Les courbes métacentriques ont l'inconvénient d'être difficiles à tracer à partir des résultats expérimentaux, si bien qu'elles sont peu utilisées en Automobile.
Cette méthode peut également s'appliquer en projection sur le plan vertical de symétrie, mais l'angle à utiliser comme paramètre n'est alors plus le dérapage mais l'incidence.

4/ - Il existe également une méthode, tirée de la technique aéronautique : c'est le tracé des polaires Eiffel, que nous allons décrire dans les cas respectifs de l'incidence et du dérapage.
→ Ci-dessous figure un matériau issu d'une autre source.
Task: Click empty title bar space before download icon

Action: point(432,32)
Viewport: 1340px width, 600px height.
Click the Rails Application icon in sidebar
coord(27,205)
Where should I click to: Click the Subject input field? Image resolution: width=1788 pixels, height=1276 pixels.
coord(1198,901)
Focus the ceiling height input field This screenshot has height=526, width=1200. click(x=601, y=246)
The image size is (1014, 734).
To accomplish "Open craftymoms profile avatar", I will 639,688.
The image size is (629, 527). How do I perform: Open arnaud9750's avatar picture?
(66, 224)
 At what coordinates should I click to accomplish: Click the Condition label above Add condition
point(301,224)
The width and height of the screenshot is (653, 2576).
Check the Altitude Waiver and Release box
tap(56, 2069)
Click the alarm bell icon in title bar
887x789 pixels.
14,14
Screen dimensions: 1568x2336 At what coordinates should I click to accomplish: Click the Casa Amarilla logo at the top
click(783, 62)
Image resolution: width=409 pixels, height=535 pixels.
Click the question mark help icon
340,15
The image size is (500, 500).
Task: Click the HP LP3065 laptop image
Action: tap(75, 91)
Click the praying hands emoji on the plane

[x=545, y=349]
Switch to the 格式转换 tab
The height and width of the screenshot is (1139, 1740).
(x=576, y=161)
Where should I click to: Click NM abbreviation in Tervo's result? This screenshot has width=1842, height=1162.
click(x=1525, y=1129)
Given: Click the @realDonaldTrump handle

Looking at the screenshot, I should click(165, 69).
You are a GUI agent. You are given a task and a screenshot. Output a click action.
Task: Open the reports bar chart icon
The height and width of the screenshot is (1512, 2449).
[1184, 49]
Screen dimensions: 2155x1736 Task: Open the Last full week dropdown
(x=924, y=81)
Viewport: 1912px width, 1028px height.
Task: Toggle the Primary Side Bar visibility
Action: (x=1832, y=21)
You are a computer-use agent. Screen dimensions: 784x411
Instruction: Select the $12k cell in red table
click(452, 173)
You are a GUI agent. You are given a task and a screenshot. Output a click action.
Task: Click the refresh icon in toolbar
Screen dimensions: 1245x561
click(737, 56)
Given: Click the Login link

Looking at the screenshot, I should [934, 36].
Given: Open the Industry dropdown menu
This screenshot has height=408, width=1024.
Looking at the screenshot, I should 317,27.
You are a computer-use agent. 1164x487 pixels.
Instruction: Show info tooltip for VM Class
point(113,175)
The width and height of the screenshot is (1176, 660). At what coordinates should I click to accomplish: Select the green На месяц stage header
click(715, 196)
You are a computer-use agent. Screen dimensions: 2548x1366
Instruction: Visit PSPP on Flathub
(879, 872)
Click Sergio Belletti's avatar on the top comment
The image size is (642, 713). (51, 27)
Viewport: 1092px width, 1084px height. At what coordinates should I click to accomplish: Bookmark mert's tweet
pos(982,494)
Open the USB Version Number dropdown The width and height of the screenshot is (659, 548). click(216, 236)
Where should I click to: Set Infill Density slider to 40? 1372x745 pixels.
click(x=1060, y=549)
Polaire Eiffel en incidence

Le mode opératoire a pour conséquence que les mesures incidence ne sont pas liées à la maquette, mais au vent.
Ainsi que nous l'avons indiqué précédemment, ce point ne présente qu'un intérêt de rigueur scientifique pour les incidences dues aux seuls débattements de suspension et donc limitées pratiquement à des valeurs absolues de l'ordre de 2°.
Mais il est intéressant d'étudier l'aérodynamisme au-delà des incidences de débattement.
Le Cx et le Cz, donnés par la balance pour chaque incidence i, appartiennent au système de coordonnées d'Eiffel, liées au vent. La polaire d'Eiffel est la courbe de variation du Cz en fonction du Cx, qui est généralement graduée en i ; elle a l'allure parabolique représentée ci-dessous.
Cette courbe montre que le C est minimum pour une incidence aérodynamique nulle et correspondant généralement à une position en piqué.
La différence entre le Cx effectif, pour une incidence quelconque, et le Cx minimum est due au Cz et constitue le coefficient de traînée induite par la portance Cxj.


Polaire Eiffel en dérapage

Le tracé de la polaire Eiffel en dérapage suppose un passage du système de Lilienthal au système Eiffel : le Cx et le Cy donnés par la balance Bréguet doivent être remplacés par un CX et un CY rapportés à des axes rectangulaires ayant la rnême origine, mais décalés angulairement de l'angle de dérapage j dans leur plan.
L'application des formules de changement d'axes de coordonnées nous donne
CX = Cx cos j + Cy sin j
CY = - Cx sin j + Cy cos j

Nous pouvons alors tracer la courbe de variation de CY en fonction de CX en la graduant en j.
Elle est caractérisée par l'existence d'un maximum en CY et surtout par l'angle de dérapage correspondant, appelé "angle de décrochement".


P.S. - Nous indiquons ci-dessous un programme qui peut être considéré comme le programme type d'un essai en soufflerie.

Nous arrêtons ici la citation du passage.